A few people were already were scattered across the metal seats on the bleachers, most of them being parents. Once I got there, I climbed up to sit on the far-left side and pulled James’s hoodie over my head.
The crowd would multiply soon and everyone would be shoulder to shoulder. Because in Alpen Springs, Colorado, a small mountain city with a population of about sixteen thousand, this was one of the main sources of entertainment.
What felt like minutes later, James ran out onto the field. Moments later, I began to tense.
Our football team wasn’t the best, but we weren’t the worst either. And as time flew by, the former was clear, because now, at almost an hour into this game, things weren’t looking too good for us.
I shifted on the bench, my feet tapping restlessly as I waited with bated breath for the second half of the game to kick off.
James was so competitive and hated losing, so I really wanted our team to win tonight.
We were still down by fourteen points at the end of the third quarter when it became so noisy I could barely hear what Sydney was saying to me.
“I . . . didn’t think . . . catch up . . . win!”
The gist of it was clear enough—we had a chance. We’d caught up, and everyone on the bleachers was just as anxious as the players. Night had fallen upon us so fast that everything outside of the field was dark, non-existent. Kind of like everything was beyond the finite views that surrounded us due to the mountain peaks and hills in every direction.
I loved it here.
Alpen Springs was fresh air and freedom.
I inhaled and caught a whiff of marijuana.

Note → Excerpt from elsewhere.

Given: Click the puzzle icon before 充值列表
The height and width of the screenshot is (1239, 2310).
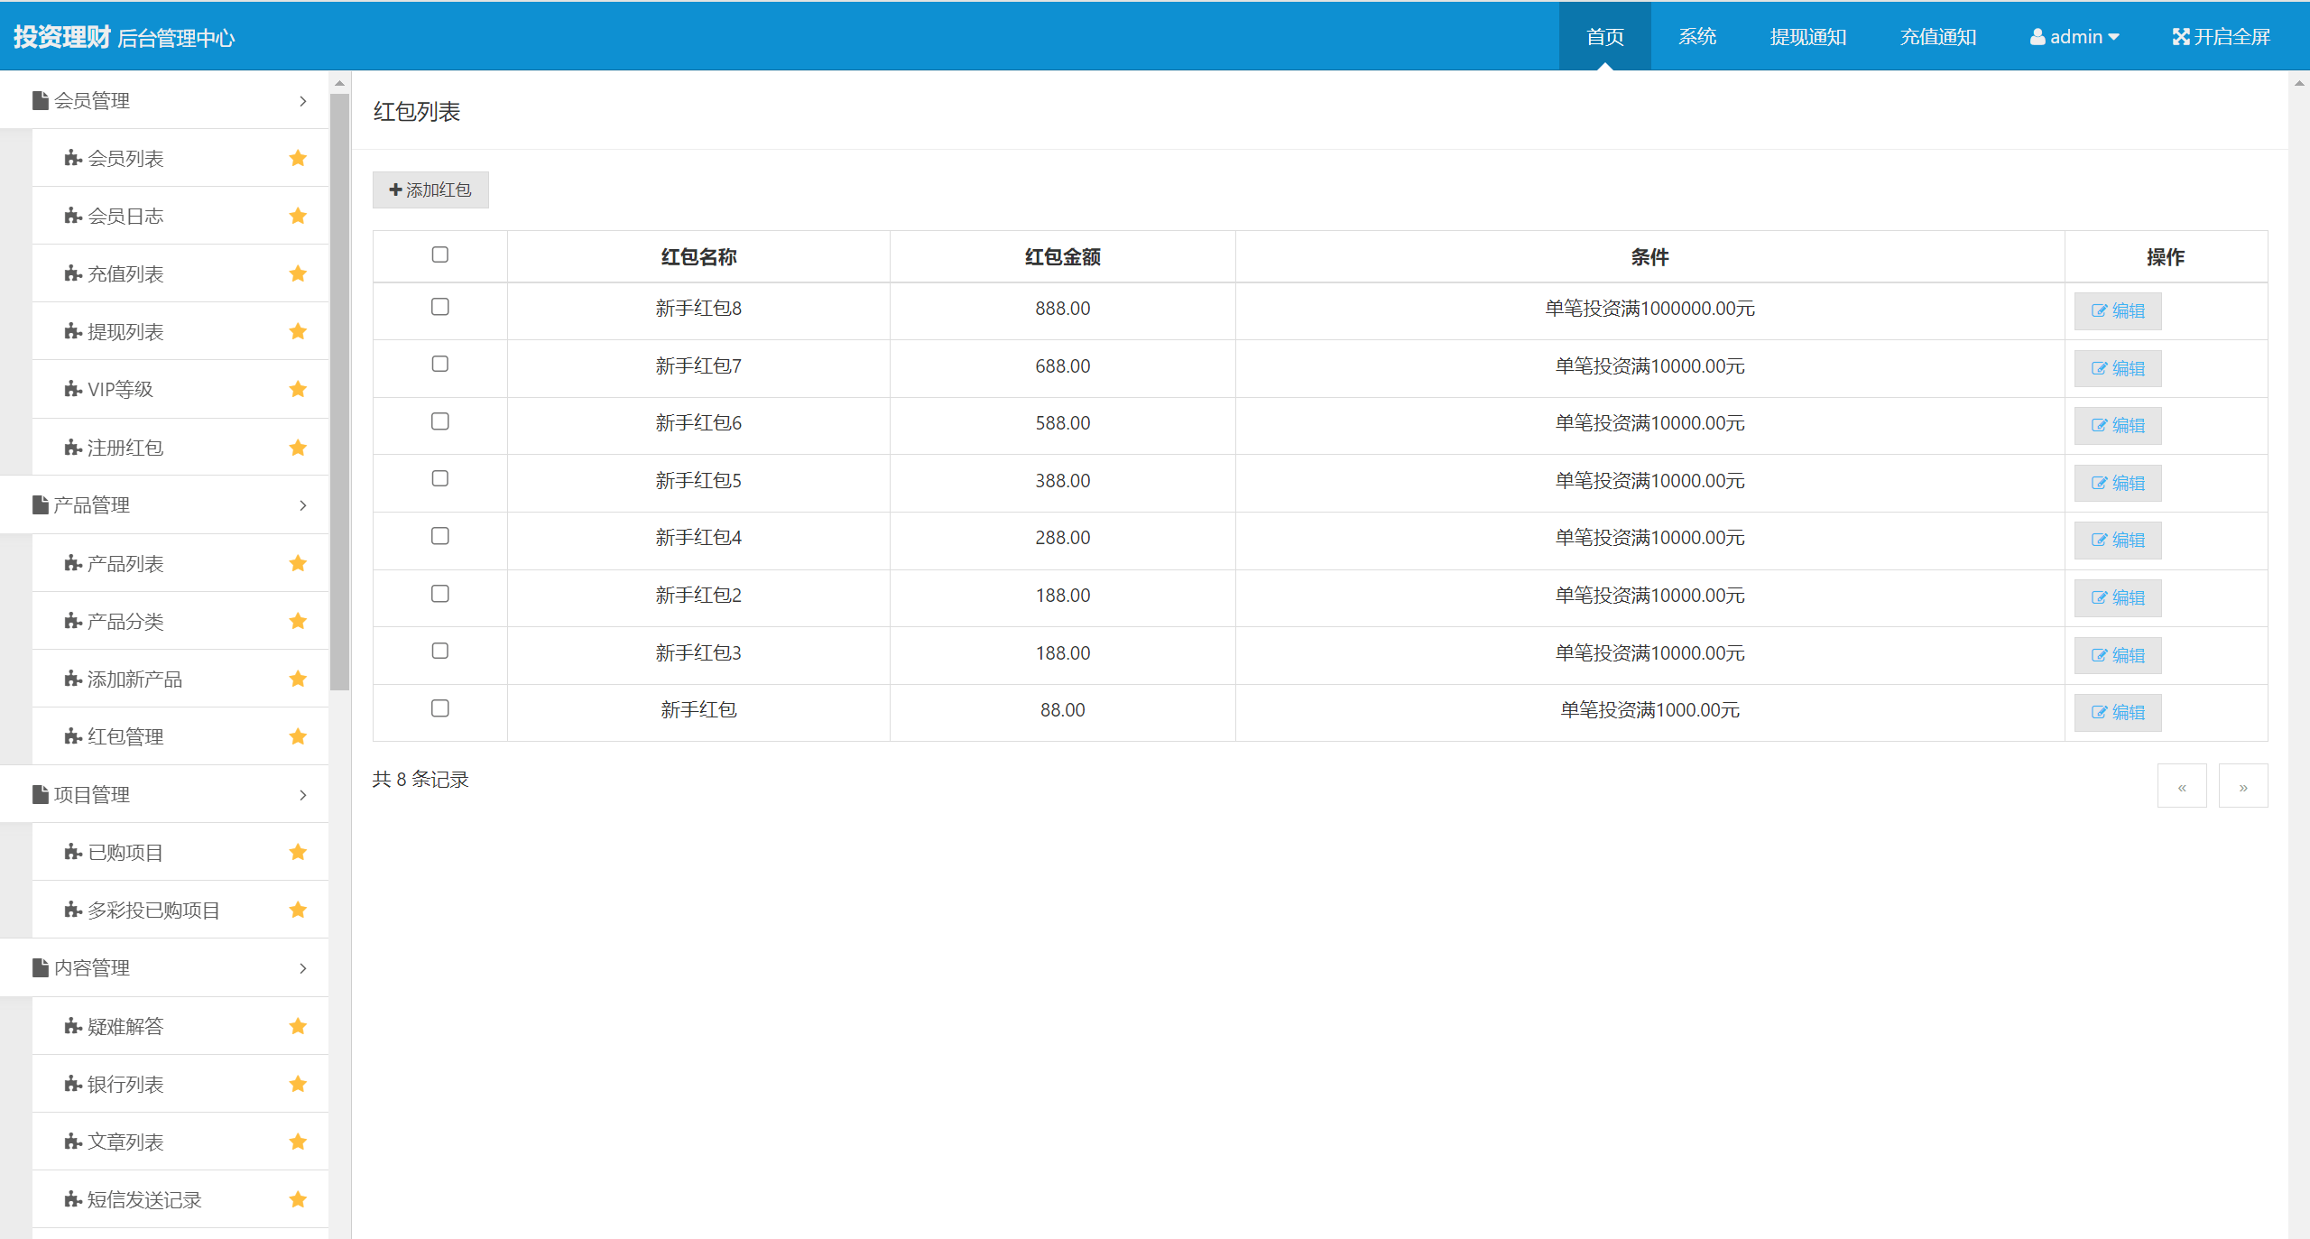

Regretting the disturbance of said fresh air, I covered my nose with the sleeves of my hoodie. The no-smoking rule became muddied at night, because with a crowd like this, it would be impossible to find the culprit.
As everyone grew quiet, I glanced at the scoreboard.

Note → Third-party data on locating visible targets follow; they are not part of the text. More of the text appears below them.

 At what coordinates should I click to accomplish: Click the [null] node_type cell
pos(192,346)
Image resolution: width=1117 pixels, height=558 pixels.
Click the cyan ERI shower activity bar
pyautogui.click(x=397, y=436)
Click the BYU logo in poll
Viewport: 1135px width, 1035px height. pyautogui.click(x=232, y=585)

With one minute and forty seconds remaining in the game, we were only down by one point.
I bit my lip as the line of scrimmage formed at the thirty-five-yard line in the Hollis territory, Alpen Springs North on the offense.

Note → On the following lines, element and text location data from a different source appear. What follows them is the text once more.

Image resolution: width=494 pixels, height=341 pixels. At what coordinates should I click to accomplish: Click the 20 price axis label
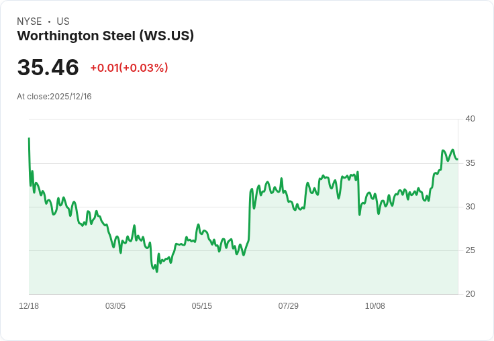pos(470,294)
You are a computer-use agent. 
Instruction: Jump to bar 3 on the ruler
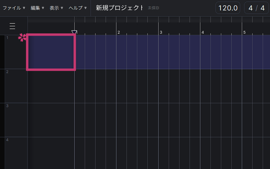161,32
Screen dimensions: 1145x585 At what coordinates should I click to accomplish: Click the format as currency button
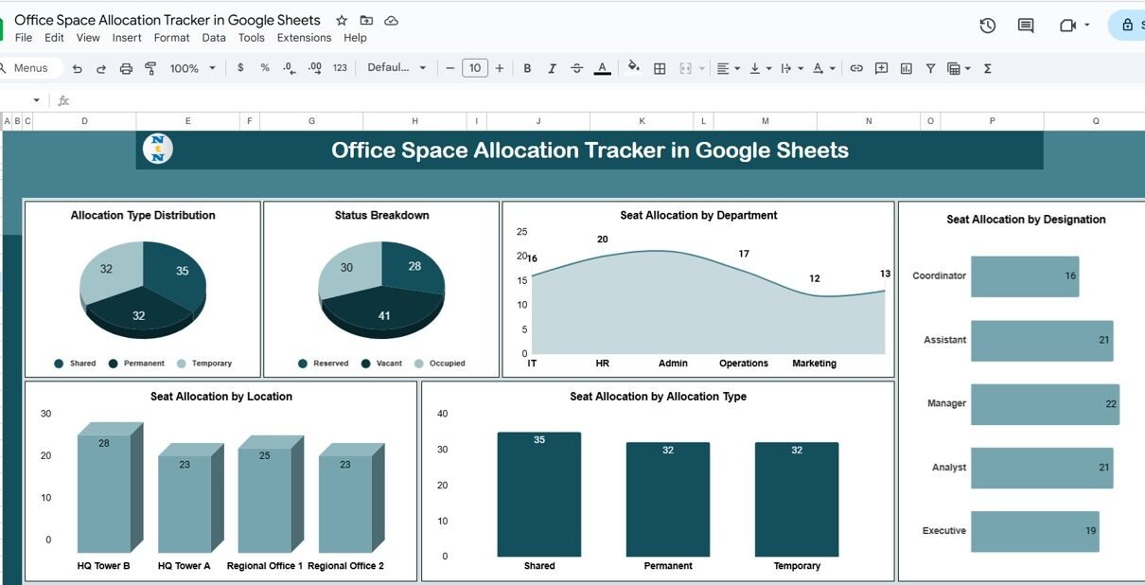(x=240, y=68)
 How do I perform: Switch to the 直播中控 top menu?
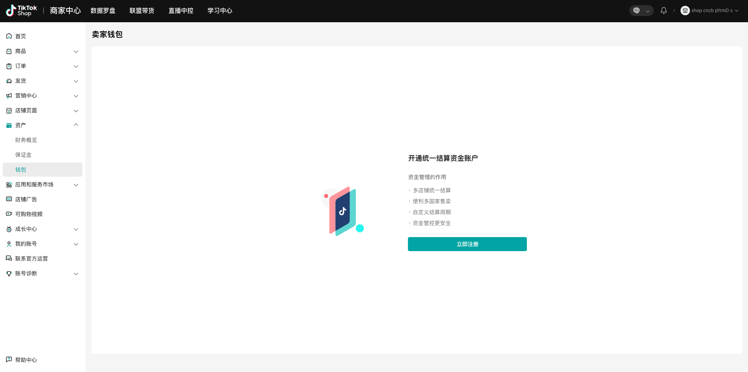click(181, 11)
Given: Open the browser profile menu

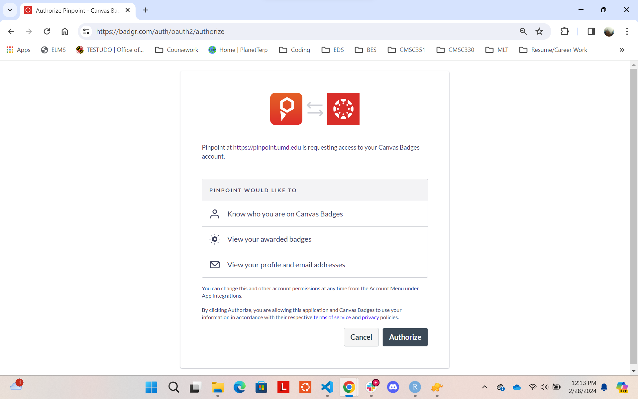Looking at the screenshot, I should click(609, 31).
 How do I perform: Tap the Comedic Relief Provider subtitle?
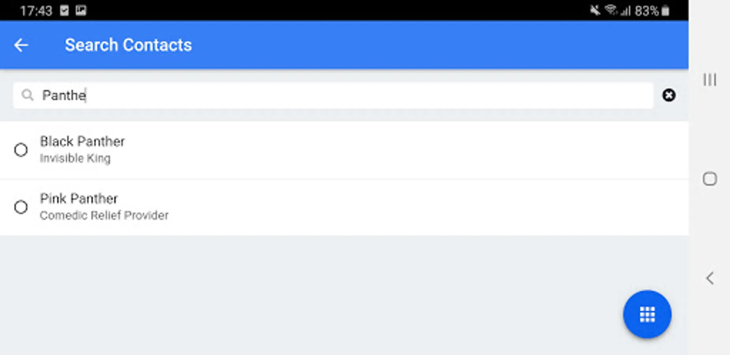[104, 215]
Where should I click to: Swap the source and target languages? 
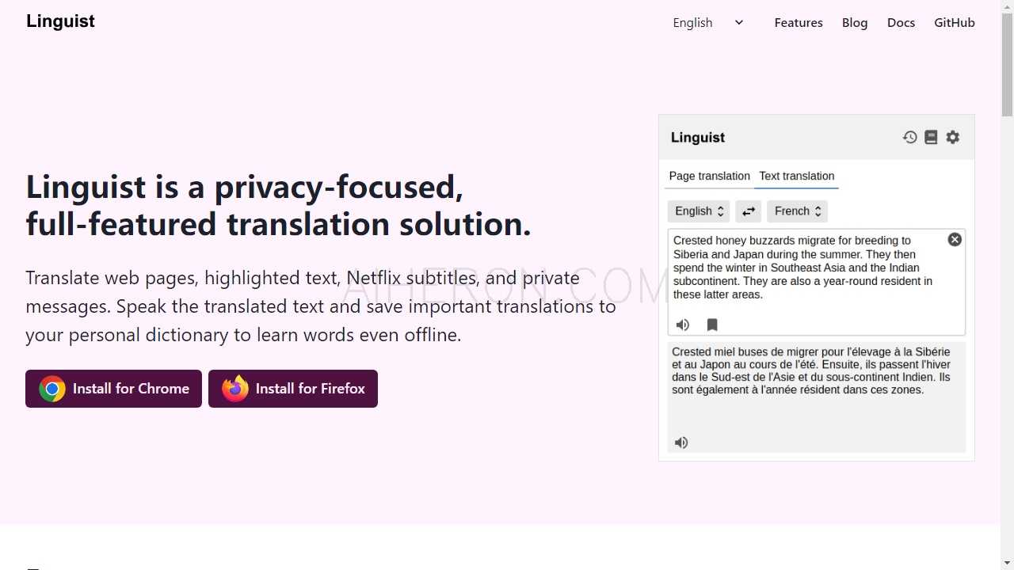[748, 211]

Our quarterback got the ball and shuffled to the side before hurling the football to James. He caught it and took off running as a chant broke out behind me, around me.
“Lawrence, Lawrence, Lawrence!”
My eyes followed James as he ran, did a three-sixty-degree turn, escaping two of the defenses from the other team who stumbled trying to tackle him. Then he was a lone figure running down the field and straight into the end zone for a sixty-five-yard touchdown.
Jumping out of my seat, I screamed, “Yes! Oh my God!” Barely able to hear myself as the crowd went wild.
That was exactly how long the excitement lasted, because in the next second . . . my life would change forever.